**Source extract:**
▼▼▼

Dnevnik HRT is the main news program of the Croatian public broadcasting company Hrvatska radiotelevizija (HRT), broadcast daily at 12:00, 19:00 and around 23:00. It broadcasts mainly on HRT 1, as well as on HRT 4, where an additional sign language interpreter is employed and displayed on screen.

== History ==
Dnevnik HRT was started on 29 November 1956 within an experimental schedule on Zagreb TV as a weekly news broadcast. In 1959, the program was cancelled and replaced by then-Belgrade TV's Dnevnik, as the institution of the Yugoslav Radio Television (JRT) resulted in forming a unitary broadcasting schedule between Belgrade, Zagreb and Ljubljana TV. Zagreb TV was first employed to broadcast the JRT Dnevnik in January 1967, receiving approval to air its own daily Dnevnik program once again in October 1968. The reinstituted Dnevnik was broadcast three times per day.

In 1973, Dnevnik HRT became the first daily news program on JRT to employ its presenters full-time, which led to the presenters becoming symbolic of the program itself. These first full-time presenters were Silvije Hum, Obrad Kosovac and Miroslav Lilić.

Between the years 2004 and 2007, Dnevnik HRT was the most viewed news broadcast in the European Broadcasting Union, with an average viewership figure being 37% of Croatia's population, who watched 75% of each broadcast on average. The program introduced significant changes in 2015 — the airing time was moved from 19:30 to 19:00, each broadcast was expanded to a full hour, and presenter pairs were introduced, where presenters regularly appeared on broadcasts together. The presenter pairs, made up of Sanja Mikelušić-Pavić and Đurica Drobac, as well as Tina Šimurina and Stipe Alfier, were cancelled only a year later, in 2016.

▲▲▲

**List of tasks:**
1: Answer these questions using the Dnevnik HRT passage.
(a) On what date was the program started?
(b) Who were its first full-time presenters?
(c) In 2015, what airing time was the program moved from, and to what time?
2: Copy the stretch of the Dnevnik HRT passage from "In 1973, Dnevnik" through "and Miroslav Lilić.".
Work from the Dnevnik HRT passage alone.

(Items stored from a collection)

▼▼▼

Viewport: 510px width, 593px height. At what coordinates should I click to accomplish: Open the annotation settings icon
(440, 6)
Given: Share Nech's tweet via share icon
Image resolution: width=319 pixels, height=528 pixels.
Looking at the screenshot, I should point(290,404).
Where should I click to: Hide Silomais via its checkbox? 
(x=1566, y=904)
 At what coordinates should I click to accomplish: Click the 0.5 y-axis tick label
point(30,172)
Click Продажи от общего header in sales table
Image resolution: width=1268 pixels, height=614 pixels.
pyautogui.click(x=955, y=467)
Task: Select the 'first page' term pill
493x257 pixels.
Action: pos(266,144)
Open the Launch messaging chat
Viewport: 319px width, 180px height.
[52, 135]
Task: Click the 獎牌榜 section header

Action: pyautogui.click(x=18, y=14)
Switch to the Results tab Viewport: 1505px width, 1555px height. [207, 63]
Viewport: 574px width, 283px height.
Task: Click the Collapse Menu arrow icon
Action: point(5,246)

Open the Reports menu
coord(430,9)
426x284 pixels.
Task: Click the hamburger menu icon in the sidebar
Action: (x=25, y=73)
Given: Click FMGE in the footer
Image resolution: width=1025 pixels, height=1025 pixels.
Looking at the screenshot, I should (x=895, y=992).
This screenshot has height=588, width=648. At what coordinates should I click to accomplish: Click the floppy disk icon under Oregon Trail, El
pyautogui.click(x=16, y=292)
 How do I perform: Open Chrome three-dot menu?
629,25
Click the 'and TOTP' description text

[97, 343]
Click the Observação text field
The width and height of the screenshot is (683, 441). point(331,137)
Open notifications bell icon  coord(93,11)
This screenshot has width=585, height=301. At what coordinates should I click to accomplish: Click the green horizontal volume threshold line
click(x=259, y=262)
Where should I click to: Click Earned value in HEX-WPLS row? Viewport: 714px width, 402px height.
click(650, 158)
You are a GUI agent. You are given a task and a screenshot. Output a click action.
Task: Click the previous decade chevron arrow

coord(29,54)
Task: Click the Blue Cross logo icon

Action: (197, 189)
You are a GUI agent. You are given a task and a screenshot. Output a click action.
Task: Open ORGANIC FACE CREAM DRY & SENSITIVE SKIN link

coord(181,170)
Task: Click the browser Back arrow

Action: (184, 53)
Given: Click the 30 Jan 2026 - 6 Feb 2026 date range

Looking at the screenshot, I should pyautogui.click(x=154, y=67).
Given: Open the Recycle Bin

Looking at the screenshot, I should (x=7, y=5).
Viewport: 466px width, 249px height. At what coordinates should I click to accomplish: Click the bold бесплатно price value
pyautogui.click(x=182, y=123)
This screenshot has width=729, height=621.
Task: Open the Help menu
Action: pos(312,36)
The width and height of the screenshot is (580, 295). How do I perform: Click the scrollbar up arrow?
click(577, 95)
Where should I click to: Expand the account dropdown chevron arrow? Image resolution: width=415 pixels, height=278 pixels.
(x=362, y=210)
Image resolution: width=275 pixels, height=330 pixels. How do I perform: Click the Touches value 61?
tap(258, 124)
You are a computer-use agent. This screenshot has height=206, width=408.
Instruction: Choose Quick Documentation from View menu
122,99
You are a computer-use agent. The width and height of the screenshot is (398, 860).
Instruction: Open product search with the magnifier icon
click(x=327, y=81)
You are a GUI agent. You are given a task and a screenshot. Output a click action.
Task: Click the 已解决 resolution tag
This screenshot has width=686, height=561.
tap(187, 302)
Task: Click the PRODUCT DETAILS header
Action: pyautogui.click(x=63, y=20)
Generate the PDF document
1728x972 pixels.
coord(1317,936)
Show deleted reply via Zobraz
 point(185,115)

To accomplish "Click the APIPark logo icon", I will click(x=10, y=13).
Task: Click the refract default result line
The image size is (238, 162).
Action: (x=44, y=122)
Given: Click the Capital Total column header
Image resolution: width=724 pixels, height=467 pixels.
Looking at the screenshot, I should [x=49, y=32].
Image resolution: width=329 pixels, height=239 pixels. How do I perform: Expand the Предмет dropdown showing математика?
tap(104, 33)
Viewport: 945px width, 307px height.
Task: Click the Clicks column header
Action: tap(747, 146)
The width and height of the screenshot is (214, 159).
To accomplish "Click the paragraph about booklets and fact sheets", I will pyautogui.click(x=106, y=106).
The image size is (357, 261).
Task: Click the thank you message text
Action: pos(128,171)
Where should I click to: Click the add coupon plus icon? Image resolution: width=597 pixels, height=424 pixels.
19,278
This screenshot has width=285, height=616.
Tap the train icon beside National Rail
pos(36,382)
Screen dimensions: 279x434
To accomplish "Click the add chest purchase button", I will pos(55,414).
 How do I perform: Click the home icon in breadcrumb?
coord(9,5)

▲▲▲

**Expected outputs:**
1:
(a) 29 November 1956
(b) Silvije Hum, Obrad Kosovac and Miroslav Lilić
(c) From 19:30 to 19:00

2:
In 1973, Dnevnik HRT became the first daily news program on JRT to employ its presenters full-time, which led to the presenters becoming symbolic of the program itself. These first full-time presenters were Silvije Hum, Obrad Kosovac and Miroslav Lilić.